Data to use =

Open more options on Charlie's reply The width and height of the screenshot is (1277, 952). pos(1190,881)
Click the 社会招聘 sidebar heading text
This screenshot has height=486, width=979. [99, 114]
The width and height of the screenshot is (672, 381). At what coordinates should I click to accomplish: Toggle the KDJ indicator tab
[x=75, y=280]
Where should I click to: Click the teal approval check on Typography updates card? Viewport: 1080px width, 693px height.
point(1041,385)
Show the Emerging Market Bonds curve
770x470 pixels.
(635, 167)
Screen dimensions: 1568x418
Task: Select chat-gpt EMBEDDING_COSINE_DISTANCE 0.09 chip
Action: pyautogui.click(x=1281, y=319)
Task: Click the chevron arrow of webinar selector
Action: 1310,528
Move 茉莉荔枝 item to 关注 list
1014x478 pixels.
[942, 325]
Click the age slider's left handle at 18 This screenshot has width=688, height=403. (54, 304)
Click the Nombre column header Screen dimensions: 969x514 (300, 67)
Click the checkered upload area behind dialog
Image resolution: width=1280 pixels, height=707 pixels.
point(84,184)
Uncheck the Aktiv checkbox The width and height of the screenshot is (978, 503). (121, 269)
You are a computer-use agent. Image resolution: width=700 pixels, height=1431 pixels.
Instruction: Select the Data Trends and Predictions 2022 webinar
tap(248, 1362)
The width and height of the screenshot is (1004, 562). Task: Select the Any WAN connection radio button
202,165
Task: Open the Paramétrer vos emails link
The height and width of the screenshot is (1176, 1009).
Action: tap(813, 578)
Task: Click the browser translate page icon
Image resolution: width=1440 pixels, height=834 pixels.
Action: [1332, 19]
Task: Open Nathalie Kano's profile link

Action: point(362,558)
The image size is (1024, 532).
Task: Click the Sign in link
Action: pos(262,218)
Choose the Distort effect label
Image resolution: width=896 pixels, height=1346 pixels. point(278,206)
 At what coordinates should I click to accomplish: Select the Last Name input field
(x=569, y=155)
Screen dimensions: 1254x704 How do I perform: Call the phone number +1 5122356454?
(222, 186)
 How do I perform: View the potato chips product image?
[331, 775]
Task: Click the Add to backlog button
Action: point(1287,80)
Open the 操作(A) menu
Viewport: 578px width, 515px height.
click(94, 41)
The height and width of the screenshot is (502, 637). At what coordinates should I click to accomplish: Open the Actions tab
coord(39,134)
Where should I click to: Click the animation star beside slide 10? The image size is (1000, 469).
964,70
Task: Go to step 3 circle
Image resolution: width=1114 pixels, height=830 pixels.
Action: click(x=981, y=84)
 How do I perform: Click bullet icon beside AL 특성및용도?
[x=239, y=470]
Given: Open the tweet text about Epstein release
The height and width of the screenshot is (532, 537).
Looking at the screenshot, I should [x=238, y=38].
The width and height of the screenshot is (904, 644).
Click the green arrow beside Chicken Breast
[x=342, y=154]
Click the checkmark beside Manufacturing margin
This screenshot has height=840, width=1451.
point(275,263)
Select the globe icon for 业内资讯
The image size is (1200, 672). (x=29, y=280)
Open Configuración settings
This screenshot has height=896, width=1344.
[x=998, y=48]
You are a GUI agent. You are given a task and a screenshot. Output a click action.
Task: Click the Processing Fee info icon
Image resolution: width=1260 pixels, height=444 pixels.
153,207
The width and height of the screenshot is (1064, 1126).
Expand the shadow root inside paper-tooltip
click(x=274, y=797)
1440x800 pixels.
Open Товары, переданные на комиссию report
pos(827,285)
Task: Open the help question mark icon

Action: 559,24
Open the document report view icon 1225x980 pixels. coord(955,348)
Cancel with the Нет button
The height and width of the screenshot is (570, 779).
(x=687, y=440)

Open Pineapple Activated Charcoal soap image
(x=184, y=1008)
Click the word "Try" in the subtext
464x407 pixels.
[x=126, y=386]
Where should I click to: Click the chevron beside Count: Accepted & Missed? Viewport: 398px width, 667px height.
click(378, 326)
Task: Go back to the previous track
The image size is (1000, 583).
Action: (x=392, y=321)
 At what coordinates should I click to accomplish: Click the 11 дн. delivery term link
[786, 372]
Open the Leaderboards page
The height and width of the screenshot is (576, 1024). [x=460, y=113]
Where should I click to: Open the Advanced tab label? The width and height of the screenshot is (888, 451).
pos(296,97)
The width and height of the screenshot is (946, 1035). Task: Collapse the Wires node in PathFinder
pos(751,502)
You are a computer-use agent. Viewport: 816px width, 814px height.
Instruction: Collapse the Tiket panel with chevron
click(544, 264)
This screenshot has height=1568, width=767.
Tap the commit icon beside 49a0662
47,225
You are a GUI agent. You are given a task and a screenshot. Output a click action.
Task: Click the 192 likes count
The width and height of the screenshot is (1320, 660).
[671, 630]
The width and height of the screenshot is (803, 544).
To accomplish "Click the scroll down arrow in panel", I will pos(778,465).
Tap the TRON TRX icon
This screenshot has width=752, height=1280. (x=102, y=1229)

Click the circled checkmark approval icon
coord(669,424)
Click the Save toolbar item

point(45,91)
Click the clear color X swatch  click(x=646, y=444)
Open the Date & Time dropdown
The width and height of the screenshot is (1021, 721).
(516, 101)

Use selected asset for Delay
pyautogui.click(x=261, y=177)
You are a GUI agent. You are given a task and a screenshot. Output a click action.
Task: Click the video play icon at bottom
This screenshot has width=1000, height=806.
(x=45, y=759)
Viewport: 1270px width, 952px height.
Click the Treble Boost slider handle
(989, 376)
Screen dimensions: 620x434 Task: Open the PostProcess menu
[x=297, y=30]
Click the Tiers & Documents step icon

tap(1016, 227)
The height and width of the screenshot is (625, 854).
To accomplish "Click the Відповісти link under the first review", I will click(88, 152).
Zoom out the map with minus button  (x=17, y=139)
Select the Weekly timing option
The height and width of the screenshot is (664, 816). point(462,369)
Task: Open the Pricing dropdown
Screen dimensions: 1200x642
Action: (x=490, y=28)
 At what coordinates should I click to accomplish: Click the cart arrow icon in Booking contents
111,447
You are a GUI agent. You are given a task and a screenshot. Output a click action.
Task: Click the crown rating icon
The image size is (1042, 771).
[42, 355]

What the task asks = The result should be every line of the material that contains the word "computer", so copy those lines.

Reply to the exercise =
You are a computer-use agent. Image resolution: width=700 pixels, height=1431 pixels.
You are a computer-use agent. Viewport: 816px width, 814px height.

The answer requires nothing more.